Tips for a Successful Summer

A summer internship is not only an excellent opportunity to learn more about a particular legal field while developing your legal skills but it is also a critical time to build lasting connections that may lead to future post-graduate employment. Here are a few  tips for making the most of your internship and having a successful summer.

Be prepared.
Avoid starting your internship on the wrong foot by arriving ill-prepared. Have you confirmed your start date and time? Is your first day at the office or are you meeting somewhere else for an orientation? Give yourself plenty of time for your commute on the first day. It is always better to arrive a little early than late. What is the dress code? If you are unsure, call ahead and ask. Ask for clarification if the dress code is business casual or casual as the terms can mean different things depending on the organization. Even if the office dress code is informal, there may be occasions that still call for business attire including court appearances and client meetings. When in doubt, always wear a suit. Also, be sure to take plenty of notes during your tour of the office and training.

Be proactive.
Do not be afraid to ask questions! Questions are expected and welcomed as they usually mean your are engaged and conscientious about doing the work correctly. Also be open and communicative by meeting with your supervisor about how best to keep in contact with them over the summer and consistently keep them appraised of the progress of your projects. Use your down time to offer assistance and ask for new assignments; do not wait for the work to be assigned to you.

Be professional.
While some offices may appear casual and laid-back, it is important to remain professional and take your work seriously. The usual common sense rules apply: be kind and respectful to everyone in the office including the support staff and other interns; do not check your personal email account or make personal calls during work hours; do not drink excessively with other attorneys or staff members at after work functions. Also, remember that some things considered acceptable behavior for full-time, permanent members of the organization are not always considered acceptable behavior for summer interns. Be on time even if every attorney in the office arrives late; do not use bad language even if everyone else in the office curses; and refrain from getting caught up in office gossip.
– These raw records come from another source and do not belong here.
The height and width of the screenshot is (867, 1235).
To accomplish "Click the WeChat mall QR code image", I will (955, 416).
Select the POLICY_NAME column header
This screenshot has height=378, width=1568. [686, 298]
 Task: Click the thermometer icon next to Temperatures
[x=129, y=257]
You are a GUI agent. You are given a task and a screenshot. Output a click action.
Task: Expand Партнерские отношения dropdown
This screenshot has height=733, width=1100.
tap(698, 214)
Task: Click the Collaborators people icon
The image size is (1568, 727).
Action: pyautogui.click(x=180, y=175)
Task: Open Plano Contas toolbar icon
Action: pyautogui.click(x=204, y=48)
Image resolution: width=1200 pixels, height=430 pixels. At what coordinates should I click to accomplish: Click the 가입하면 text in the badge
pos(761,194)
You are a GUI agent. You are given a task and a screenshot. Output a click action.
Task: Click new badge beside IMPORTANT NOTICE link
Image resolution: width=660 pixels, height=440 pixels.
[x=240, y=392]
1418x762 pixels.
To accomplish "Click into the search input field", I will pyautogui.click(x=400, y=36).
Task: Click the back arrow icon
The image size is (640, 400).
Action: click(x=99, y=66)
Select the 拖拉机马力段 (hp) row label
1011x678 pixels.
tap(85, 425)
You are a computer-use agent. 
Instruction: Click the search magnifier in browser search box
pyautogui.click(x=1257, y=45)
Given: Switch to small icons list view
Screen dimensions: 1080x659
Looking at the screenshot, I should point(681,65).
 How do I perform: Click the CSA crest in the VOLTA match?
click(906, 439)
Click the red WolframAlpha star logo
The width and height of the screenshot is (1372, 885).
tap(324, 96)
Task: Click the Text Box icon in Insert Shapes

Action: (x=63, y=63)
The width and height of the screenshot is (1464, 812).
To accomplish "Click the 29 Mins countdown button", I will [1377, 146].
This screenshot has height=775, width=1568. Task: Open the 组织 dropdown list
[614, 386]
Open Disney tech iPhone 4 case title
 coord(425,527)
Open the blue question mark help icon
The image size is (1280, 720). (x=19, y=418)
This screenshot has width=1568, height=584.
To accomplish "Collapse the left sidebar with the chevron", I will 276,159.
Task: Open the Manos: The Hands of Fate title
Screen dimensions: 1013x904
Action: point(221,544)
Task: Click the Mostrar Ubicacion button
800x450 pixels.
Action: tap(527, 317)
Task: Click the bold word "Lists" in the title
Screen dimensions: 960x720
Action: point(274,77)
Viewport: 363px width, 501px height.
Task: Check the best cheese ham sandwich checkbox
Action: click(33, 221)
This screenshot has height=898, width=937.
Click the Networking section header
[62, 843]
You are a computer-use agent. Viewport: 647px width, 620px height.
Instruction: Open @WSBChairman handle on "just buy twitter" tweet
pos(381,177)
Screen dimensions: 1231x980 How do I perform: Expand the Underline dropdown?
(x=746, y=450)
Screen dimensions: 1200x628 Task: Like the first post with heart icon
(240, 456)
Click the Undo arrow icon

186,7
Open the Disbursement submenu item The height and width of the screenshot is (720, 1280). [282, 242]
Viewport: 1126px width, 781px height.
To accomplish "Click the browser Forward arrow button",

Lastly, be sure you end your internship on a good note. Identify any loose ends prior to your last week of work, provide case summaries of everything you have worked on and update your supervisor on the status of any unfinished projects. Your summer employer may act as a future reference, networking contact, or be a potential post-graduate employer and it is important to leave a lasting, positive impression.

For further reading:
First Week of Work: Make or Break Your Summer (via Pass the Baton)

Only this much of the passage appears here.